Sounds like you solved the problem.
Originally Posted by Wolfeye
Warning!! Handling a Hasselblad can be harmful to your financial well being!
Nothing beats a great piece of glass!
I leave the digital work for the urologists and proctologists.
No, I don't think it would have mattered. He simply doesn't want to be photographed. I didn't want the picture of two guys and an oddly empty chair, so there was no picture at all.
Originally Posted by mark
But enough of my personal failure. I had hoped to hear more reactions others had encountered. Wasn't really looking for advice on my situation.
In life you only get one great dog, one great car, and one great woman. Pet the dog. Drive the car. Make love to the woman. Don't mix them up.

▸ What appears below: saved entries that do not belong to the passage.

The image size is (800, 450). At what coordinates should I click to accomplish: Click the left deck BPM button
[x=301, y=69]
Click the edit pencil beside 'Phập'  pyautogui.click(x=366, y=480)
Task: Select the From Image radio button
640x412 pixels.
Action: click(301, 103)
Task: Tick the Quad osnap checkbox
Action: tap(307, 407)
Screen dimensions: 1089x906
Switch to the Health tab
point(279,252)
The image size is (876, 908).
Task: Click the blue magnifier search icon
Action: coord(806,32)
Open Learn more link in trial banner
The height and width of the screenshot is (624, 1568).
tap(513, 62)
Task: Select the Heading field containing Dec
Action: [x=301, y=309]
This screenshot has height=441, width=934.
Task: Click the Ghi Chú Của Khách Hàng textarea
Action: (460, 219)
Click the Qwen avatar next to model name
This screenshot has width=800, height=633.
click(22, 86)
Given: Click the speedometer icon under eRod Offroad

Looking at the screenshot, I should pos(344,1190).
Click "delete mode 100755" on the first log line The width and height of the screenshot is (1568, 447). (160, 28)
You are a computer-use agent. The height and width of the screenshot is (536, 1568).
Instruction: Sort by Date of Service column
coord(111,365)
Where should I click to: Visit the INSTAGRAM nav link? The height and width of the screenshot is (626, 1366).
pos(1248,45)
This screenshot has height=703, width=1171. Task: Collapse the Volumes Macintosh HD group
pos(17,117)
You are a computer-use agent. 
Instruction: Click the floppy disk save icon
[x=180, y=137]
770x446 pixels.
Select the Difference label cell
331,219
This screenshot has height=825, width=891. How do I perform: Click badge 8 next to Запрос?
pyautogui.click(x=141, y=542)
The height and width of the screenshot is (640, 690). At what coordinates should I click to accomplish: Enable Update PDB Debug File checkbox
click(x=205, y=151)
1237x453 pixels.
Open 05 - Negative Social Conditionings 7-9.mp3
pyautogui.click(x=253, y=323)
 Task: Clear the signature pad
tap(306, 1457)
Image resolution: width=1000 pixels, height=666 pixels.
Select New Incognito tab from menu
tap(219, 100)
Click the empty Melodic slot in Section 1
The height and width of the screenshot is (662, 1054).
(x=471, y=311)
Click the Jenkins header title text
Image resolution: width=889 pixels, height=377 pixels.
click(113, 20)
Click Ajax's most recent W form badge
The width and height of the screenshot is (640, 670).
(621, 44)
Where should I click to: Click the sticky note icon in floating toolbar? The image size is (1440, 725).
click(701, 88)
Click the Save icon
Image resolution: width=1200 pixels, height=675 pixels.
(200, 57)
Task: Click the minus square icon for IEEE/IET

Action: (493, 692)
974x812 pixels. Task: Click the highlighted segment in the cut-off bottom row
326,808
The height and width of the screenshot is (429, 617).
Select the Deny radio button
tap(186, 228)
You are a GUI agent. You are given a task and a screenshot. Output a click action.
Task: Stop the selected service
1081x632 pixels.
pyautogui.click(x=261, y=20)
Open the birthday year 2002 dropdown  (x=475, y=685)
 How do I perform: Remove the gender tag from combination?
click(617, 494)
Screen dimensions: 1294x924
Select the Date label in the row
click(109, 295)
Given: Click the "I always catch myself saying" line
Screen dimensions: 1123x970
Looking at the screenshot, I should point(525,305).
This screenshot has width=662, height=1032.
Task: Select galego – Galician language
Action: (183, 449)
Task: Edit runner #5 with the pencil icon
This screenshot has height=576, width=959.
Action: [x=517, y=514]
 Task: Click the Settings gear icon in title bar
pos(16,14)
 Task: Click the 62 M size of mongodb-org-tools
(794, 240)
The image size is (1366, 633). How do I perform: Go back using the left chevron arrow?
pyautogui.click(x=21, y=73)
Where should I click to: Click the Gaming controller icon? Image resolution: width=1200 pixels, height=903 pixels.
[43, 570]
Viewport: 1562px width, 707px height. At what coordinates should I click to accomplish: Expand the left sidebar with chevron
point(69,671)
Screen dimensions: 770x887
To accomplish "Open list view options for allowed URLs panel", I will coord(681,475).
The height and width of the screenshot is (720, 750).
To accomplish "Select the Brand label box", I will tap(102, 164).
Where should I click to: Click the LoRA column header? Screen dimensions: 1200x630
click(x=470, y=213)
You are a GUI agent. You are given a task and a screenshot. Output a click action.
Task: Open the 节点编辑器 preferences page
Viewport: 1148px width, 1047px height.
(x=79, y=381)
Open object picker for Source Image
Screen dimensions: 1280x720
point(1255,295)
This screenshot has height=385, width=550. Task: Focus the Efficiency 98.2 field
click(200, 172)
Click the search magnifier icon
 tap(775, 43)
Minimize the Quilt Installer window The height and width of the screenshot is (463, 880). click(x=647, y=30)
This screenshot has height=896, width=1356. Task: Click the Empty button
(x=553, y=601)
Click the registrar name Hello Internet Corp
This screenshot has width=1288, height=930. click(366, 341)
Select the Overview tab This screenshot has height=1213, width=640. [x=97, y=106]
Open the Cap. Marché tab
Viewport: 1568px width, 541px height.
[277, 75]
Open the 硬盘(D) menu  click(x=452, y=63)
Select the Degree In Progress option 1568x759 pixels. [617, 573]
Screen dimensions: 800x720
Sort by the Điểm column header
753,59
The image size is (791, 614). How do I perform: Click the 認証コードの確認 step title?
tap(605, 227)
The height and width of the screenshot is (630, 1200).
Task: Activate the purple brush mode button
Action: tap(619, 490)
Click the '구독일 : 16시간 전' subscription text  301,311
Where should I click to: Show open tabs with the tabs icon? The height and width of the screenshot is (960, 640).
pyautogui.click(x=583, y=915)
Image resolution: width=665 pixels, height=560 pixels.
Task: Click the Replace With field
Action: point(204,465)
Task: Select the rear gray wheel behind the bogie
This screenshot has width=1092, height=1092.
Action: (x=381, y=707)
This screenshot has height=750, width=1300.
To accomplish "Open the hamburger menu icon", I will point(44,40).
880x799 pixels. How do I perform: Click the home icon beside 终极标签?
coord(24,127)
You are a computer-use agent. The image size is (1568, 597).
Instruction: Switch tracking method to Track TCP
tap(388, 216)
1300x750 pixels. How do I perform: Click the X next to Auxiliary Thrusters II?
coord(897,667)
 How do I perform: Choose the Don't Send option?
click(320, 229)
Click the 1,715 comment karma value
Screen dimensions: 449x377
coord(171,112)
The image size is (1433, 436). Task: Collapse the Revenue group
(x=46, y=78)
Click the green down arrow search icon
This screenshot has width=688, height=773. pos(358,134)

I photographed a wedding reception for a friend (the groom) a few years ago. He asked me to do it in a very candid style - no formal shots, just wander around the room and get photos of people having a party. There was one young woman there who consistently put her hand over her face whenever she thought she might be in my frame, even when she wasn't. After about three or four attempts to get photos in her part of the room, I thought about asking her if there was a problem, but then I thought better of it and just ignored her since she never confronted me directly (and I didn't print any negatives that included her).
Maybe some people is obsessed with the way they look and don't want to be portrayed with a dirty or misplaced hair. Somebody, you know, might see the picture and suspect they aren't perfect.
I was shooting with a long lens on the street in NYC once. They allow(ed?) anyone there to sell books on the street without a license so, there were a lot of, shall we say, different folks, selling books off tables. I was leaning against a building, shooting way down the street, and one of the 'vendors' came screaming at me waving a book to stop taking his picture because I was CIA and he didn't want the CIA bothering him any more. The camera wasn't even pointed in his direction. After 30 seconds or so of screaming, he then went back to his table and got underneath it.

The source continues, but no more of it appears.